The generosity of his episcopal patron did not suffice to meet all Erasmus's wants. To add to his income he took pupils, and with one of them, Lord Mountjoy, he came to England in 1497. He spent, apparently, the next three years at Oxford, living in the house which his Order had at that University; whilst there he made the acquaintance of the most learned Englishmen of that time, and amongst others of Grocyn, Linacre, and Colet. He also at this time took up the study of the Greek language, with which previously he had but a slender acquaintance, and his ardour was so great that the following year, 1498, whilst at work on the Adagia, he could write, "I am giving my whole soul to the study of Greek; directly I get some money I shall buy Greek authors first, and then some clothes." From 1499 to 1506 he was continually moving about in various learned centres of France and Holland, his longest stay being at the University of Louvain.

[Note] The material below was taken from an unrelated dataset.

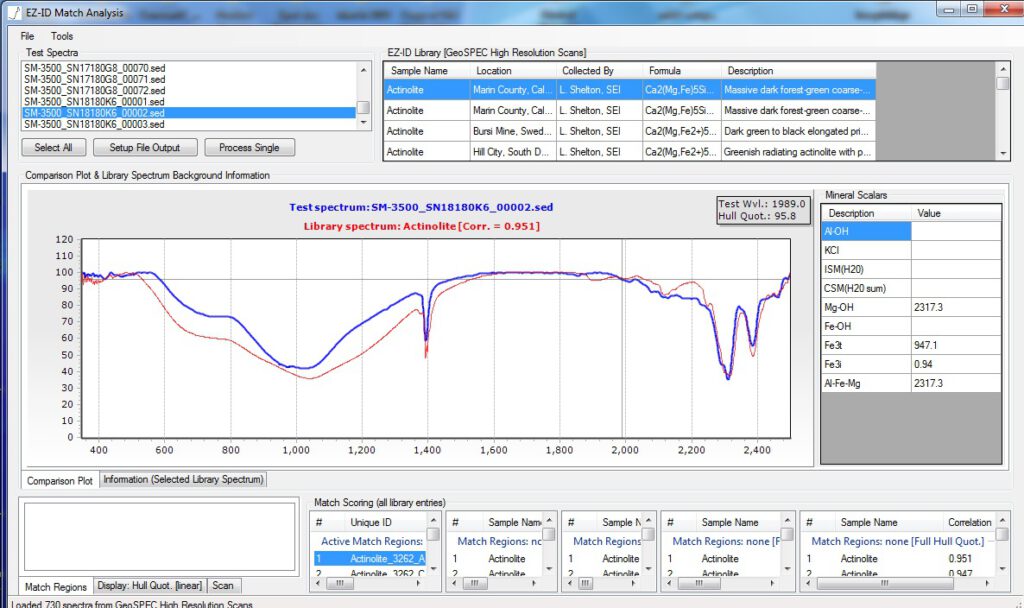Click EZ-ID Library table scroll-down arrow

[x=1003, y=153]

In the April of 1506 he was again in England, first with Archbishop Warham and Sir Thomas More in London, and subsequently at Cambridge; but in a few months he was enabled to carry out the plan of visiting Italy which he had long contemplated. He engaged to escort the two sons of Sebastian Boyer, the English court physician, as far as Bologna, and by September he was already in Turin, where he took his doctor's degree in divinity. The winter of the same year he passed at Bologna, and reached Venice in the spring of 1507.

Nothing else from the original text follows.